PROBLEM DETAILS:
Lines containing the string "window": how many are there below? Answer with the number only.

SOURCE INFORMATION:
=====
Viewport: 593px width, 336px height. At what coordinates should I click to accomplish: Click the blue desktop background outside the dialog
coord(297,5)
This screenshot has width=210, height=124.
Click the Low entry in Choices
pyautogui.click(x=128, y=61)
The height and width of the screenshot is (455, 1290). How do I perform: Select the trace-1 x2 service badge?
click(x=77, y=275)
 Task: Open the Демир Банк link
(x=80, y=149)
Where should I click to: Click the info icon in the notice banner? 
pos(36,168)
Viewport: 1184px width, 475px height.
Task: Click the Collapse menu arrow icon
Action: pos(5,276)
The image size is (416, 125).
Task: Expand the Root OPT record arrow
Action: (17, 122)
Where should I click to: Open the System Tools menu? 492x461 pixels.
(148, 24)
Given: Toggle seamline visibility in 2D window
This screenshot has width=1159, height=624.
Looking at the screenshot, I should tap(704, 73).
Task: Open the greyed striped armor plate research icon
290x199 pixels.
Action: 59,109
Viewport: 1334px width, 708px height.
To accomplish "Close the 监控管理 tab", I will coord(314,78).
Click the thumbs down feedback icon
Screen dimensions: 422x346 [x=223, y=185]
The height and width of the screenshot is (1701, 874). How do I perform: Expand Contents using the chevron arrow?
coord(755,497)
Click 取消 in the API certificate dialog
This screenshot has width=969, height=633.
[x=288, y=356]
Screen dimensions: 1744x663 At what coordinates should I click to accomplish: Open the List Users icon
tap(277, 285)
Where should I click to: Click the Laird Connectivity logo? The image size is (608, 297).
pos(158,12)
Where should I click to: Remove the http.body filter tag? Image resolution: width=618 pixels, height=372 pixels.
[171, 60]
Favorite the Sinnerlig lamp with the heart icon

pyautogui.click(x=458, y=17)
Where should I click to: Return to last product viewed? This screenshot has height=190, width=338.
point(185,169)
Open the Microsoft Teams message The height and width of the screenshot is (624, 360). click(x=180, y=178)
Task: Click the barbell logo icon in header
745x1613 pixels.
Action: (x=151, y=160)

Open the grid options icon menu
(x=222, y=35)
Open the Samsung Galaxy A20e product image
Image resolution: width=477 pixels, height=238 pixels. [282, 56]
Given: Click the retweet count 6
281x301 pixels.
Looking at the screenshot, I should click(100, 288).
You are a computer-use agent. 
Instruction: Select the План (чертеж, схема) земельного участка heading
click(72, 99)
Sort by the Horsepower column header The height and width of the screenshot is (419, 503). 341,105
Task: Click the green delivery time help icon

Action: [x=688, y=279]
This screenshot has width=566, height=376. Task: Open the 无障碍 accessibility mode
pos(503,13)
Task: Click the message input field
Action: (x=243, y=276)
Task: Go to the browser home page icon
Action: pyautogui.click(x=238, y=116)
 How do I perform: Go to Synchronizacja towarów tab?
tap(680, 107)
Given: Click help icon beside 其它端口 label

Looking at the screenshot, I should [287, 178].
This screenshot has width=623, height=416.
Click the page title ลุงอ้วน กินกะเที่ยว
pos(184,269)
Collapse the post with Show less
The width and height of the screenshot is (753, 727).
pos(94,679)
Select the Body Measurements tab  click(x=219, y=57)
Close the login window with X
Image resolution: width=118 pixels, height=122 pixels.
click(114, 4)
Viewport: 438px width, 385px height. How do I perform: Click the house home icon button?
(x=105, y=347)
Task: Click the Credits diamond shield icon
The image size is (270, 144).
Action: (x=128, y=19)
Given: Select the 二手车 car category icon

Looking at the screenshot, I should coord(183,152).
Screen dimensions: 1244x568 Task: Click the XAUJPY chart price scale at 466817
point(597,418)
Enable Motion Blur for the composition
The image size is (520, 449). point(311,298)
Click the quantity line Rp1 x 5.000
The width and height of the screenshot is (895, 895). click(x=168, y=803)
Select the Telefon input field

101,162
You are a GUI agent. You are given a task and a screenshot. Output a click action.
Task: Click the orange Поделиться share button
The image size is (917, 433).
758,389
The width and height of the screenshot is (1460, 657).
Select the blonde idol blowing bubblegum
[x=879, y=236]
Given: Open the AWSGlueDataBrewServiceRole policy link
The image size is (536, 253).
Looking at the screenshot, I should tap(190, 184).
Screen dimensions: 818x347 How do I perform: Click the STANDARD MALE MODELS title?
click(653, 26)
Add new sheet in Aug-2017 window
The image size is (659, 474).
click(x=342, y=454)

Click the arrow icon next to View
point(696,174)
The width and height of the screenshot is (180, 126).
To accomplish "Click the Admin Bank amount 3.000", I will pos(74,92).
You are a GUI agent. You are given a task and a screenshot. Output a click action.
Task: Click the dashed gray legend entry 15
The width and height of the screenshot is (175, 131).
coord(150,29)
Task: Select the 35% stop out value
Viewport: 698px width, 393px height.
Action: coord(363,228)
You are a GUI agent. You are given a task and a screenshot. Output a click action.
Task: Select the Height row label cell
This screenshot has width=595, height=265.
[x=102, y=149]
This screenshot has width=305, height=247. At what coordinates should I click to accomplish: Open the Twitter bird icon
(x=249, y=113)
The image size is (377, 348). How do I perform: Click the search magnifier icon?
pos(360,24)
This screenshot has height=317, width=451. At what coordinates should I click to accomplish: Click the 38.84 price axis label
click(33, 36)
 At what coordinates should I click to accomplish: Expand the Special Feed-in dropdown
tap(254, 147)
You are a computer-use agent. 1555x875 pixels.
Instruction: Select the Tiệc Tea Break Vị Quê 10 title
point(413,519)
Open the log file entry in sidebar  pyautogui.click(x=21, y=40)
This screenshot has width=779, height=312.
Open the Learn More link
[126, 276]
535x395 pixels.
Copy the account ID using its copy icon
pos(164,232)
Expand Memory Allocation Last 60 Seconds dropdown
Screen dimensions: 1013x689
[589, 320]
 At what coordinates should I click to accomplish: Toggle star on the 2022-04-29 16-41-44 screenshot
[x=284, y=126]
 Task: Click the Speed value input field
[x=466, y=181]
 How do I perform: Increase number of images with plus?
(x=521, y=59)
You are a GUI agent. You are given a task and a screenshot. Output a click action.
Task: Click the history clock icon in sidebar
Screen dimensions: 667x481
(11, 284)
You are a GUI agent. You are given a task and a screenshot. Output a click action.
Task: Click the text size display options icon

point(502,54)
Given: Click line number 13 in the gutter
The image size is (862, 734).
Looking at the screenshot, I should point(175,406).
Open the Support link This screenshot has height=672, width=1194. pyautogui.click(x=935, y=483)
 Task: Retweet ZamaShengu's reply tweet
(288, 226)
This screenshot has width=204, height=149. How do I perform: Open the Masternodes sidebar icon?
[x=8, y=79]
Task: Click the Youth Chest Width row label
=====
RESULT FOR THIS TASK:
3